Ainda teremos as pinturas que acompanharão Jacinto e Catarina, a partir da tela em branco que inicia a relação de pai e filha (que imagem, meus amigos, que imagem!), às vezes minimalistas como os olhos no espelho, outras vezes grandiosas como as montanhas, até chegar à composição final, o encontro definitivo do mar e da terra no pequeno barco. “Catarina vai ser bonito ver-te voar”

E se não bastasse a poesia imagética construída durante todo o filme, há também a poesia das palavras. A história de amor contada através das cartas que ninguém leu. A história da mãe que era árvore e em cujos ramos os filhos balançavam. A história dos cavalos marinhos, que trazem em si, como as mães, todas as memórias do mundo. A história do filho que sofria o terror dos colonizados e que vivia a falta de oxigênio “no país e nas pátrias imaginárias onde tudo tinha o nome daquele homem que sufocava aquilo que tocava”. O mesmo filho que se olhava no espelho e não se via a si, mas ao pó, e que por fim entendeu que o pó das molduras era a passagem do tempo e talvez o pó não tivesse sido em vão. A história da filha que não queria repetir a mesma sina das tomadas, fêmeas, que estavam presas às paredes da casa sem poder se mexer, e de quem dependia a ligação de tudo que importava, enquanto os plugues,machos, estavam livres para ir aonde queriam. A história dos filhos que, quando a mãe deixou de balançá-los em seus ramos, caíram todos no chão, sem saber como se levantar. “Eu nunca esquecerei como era ver o mundo empoleirado em seus braços”

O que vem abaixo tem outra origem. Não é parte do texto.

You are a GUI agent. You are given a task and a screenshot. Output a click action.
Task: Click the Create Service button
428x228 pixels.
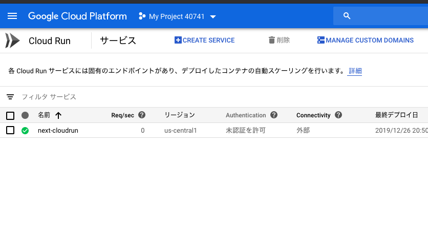[204, 40]
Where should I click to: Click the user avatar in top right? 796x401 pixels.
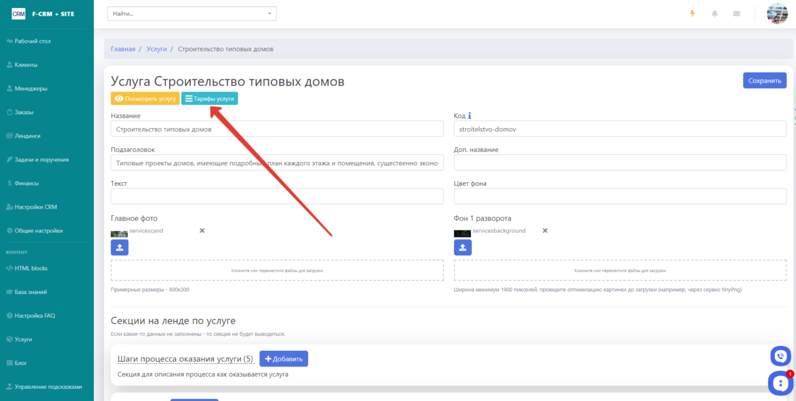[x=776, y=14]
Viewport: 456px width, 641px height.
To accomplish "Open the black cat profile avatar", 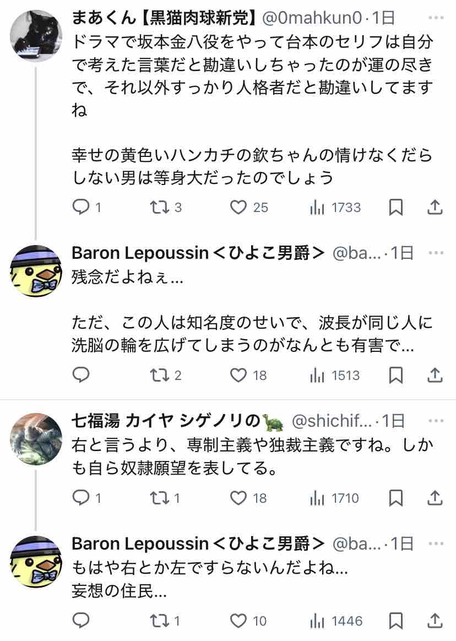I will 36,36.
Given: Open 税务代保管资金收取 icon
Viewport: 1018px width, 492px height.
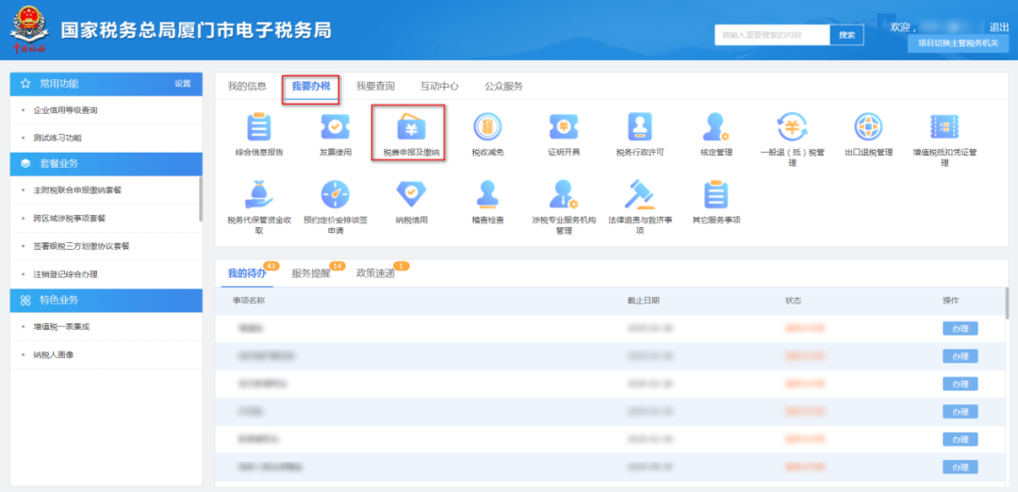Looking at the screenshot, I should point(259,194).
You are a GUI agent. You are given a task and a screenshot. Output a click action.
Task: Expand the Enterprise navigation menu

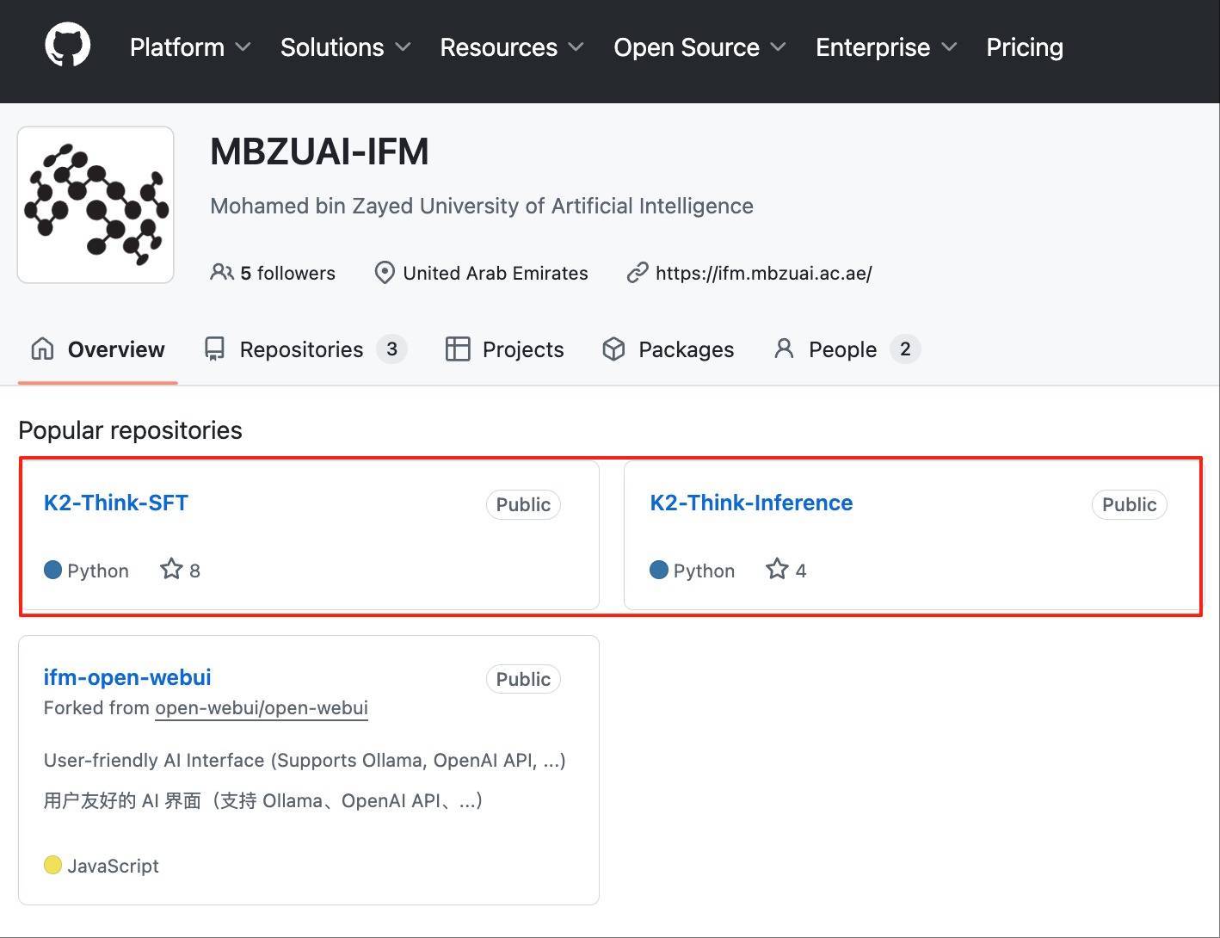pos(885,47)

Catarina Vasconcelos constrói uma afinada sinfonia de imagens, sons e palavras para falar sobre luto, amor, família, mãe, liberdade, a passagem do tempo e, até mesmo, sobre Salazar.

Há filmes que nos tocam pelo roteiro, histórias que conversam intimamente com nossas emoções. Outros porque os diretores são hábeis o suficiente para provocar essas sensações mesmo que o espectador não entenda como aquelas lágrimas chegaram ali.

E há aqueles que são beleza em estado puro. Esse é o caso da Metamorfose dos Pássaros. Tanta beleza que chega a doer.